Look through the entries below. Report each line that has the word "computer" in it.

**The data**:
···
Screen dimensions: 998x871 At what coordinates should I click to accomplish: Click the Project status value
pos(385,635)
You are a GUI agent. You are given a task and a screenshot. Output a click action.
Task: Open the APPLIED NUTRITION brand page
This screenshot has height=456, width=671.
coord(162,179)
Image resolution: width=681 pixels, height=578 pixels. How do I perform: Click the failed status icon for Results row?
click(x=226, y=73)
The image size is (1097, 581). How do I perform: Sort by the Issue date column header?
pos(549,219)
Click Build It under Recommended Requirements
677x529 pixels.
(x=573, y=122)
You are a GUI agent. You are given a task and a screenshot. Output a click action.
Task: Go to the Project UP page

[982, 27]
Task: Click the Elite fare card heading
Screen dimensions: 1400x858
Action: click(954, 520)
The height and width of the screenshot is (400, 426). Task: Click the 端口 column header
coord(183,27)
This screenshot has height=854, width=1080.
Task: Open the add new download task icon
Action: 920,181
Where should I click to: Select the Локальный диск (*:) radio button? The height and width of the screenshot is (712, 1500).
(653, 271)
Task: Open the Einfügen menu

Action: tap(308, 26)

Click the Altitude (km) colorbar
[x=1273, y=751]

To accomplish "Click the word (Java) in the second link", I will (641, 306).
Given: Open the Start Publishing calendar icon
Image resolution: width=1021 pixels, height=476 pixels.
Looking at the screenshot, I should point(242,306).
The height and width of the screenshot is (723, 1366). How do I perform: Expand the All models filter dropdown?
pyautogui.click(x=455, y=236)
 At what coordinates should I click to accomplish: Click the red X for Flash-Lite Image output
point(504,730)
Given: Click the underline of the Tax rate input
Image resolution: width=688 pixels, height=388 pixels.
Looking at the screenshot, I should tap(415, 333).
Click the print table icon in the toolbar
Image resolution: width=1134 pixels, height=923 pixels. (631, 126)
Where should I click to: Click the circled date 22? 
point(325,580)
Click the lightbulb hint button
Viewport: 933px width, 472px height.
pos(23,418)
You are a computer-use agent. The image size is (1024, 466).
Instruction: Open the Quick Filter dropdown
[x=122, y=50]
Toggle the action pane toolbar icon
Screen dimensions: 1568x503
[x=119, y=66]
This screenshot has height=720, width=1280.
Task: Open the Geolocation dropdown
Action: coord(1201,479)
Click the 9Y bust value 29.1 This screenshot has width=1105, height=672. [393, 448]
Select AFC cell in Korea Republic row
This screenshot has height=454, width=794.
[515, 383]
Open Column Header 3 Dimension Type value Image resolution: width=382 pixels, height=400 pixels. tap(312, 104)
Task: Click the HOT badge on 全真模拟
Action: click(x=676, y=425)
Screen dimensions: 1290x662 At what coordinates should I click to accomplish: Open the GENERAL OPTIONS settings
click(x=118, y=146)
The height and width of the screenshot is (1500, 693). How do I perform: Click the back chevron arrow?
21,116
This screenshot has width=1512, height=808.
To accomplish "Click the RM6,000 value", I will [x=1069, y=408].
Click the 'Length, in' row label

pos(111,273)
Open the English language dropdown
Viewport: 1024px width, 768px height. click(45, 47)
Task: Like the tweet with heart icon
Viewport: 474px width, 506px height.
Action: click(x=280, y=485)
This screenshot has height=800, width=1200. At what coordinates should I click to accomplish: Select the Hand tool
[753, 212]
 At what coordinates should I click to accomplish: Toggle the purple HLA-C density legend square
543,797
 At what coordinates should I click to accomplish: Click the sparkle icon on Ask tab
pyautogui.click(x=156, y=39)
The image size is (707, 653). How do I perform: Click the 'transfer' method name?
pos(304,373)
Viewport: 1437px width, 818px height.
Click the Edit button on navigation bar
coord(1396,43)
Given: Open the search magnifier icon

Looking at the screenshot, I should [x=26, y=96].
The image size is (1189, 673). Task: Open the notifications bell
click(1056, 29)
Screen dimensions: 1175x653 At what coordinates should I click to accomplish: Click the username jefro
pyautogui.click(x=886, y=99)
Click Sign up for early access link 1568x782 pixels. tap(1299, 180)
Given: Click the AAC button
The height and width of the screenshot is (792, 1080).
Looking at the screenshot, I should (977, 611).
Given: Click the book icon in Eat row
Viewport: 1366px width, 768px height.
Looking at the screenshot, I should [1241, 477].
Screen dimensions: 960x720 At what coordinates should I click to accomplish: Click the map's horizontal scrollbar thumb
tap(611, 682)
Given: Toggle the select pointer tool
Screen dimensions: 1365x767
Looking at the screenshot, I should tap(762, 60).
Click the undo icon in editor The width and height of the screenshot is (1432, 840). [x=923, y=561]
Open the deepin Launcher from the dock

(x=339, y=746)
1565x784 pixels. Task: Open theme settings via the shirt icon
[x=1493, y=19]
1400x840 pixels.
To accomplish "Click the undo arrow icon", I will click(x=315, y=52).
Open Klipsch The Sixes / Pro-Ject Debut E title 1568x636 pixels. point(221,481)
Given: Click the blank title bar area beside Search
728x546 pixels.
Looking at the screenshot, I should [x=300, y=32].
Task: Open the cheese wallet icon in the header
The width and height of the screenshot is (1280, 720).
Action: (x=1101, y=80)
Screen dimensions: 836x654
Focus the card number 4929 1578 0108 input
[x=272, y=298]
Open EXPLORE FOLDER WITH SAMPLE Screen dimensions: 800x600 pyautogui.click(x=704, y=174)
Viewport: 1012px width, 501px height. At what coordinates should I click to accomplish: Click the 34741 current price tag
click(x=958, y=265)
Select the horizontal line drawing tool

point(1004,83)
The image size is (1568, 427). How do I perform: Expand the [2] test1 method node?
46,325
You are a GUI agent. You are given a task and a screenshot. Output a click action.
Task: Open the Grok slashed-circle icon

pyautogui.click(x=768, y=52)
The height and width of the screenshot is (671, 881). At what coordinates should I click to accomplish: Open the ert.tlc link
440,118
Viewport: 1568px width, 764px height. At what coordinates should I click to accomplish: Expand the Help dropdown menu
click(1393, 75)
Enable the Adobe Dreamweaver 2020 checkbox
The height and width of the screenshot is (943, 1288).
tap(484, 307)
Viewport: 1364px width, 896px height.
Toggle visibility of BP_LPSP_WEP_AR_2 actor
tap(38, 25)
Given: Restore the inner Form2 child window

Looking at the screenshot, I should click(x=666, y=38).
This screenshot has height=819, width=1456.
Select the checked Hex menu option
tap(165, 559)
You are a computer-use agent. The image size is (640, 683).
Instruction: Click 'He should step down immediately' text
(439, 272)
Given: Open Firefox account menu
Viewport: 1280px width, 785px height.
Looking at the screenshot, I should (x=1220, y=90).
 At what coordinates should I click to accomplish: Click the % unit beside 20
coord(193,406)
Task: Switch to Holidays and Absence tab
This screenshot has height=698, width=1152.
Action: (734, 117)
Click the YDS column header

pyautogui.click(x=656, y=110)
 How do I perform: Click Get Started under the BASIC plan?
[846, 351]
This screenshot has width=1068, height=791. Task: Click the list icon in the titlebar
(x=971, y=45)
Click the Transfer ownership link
···
**Task result**:
You are a computer-use agent. The image size is (1024, 466).
You are a computer-use agent. The image size is (640, 683).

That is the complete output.